I need to store a social security number in the unique scrambled state...
The reason: I would require social numbers, but I do not want to store them open in case if database gets compromised.
I want to convert Social Security number into string of alphanumerics and I prefer this to be a one-way process.(not reversible)
Then, when I search for existing SSN numbers, I would use the same algorithm again for user-input, scramble the SSN and will search the database using alphanumeric string.
In php, I could do something like that
function maskSSN($SSN) {
$salt = sha1(md5($SSN));
$SCRAM = md5($SSN . $salt);
return $SCRAM;
}
But I do not think that would produce unique values
If you can store the full hash (not truncated) you shouldn't have any collisions with a 9 digit SSN using most secure hashes.
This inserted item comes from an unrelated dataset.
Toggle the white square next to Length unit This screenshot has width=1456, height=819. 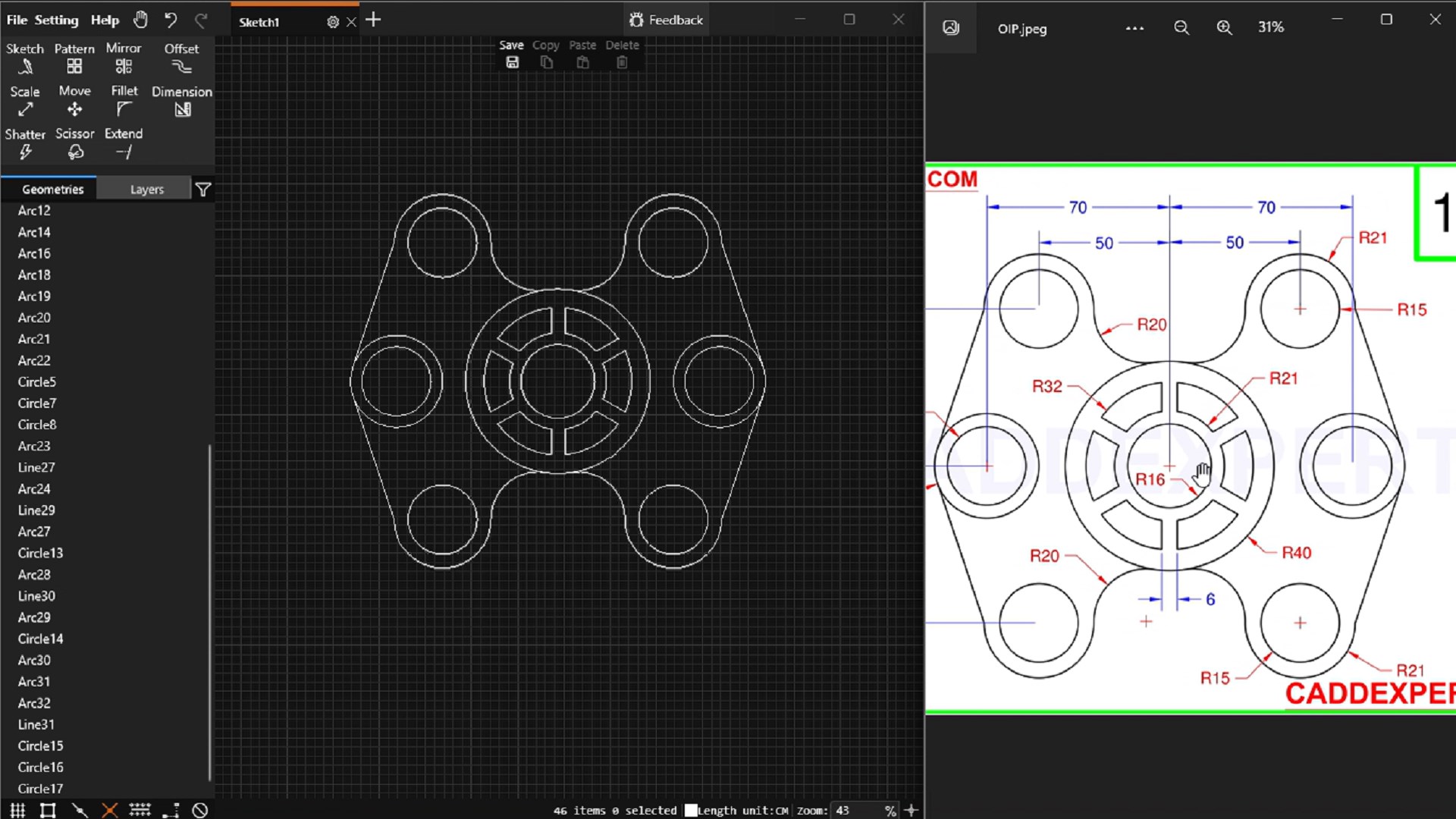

To keep the hashes from being brute forcible use HMAC-Sha1 or HMac-Sha256 with a secret key. Here is a related answer that involved phone numbers and anonymizing data https://stackoverflow.com/a/15888989/637783
An AES-256 result wouldn't be usable later with out decryption, as AES-256, properly and securely used, produces different results for the same input. However, it could be used reasonably in a relational table in which your ssn was encrypted and stored against a primary key which other tables are referencing the key instead.
The later option would allowed you to rotate your keys pretty simply too, over time.